Render each line of the material below as a row in a Markdown table with the columns Row and Line, numbering the rows and skipping any blank lines.

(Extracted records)
============

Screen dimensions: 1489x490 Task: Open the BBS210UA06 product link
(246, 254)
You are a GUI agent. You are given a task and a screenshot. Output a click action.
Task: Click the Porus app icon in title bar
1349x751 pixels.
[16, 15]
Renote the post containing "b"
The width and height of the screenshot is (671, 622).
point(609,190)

============

__Answer to the exercise__:
| Row | Line |
|---|---|
| 1 | Screen dimensions: 1489x490 Task: Open the BBS210UA06 product link |
| 2 | (246, 254) |
| 3 | You are a GUI agent. You are given a task and a screenshot. Output a click action. |
| 4 | Task: Click the Porus app icon in title bar |
| 5 | 1349x751 pixels. |
| 6 | [16, 15] |
| 7 | Renote the post containing "b" |
| 8 | The width and height of the screenshot is (671, 622). |
| 9 | point(609,190) |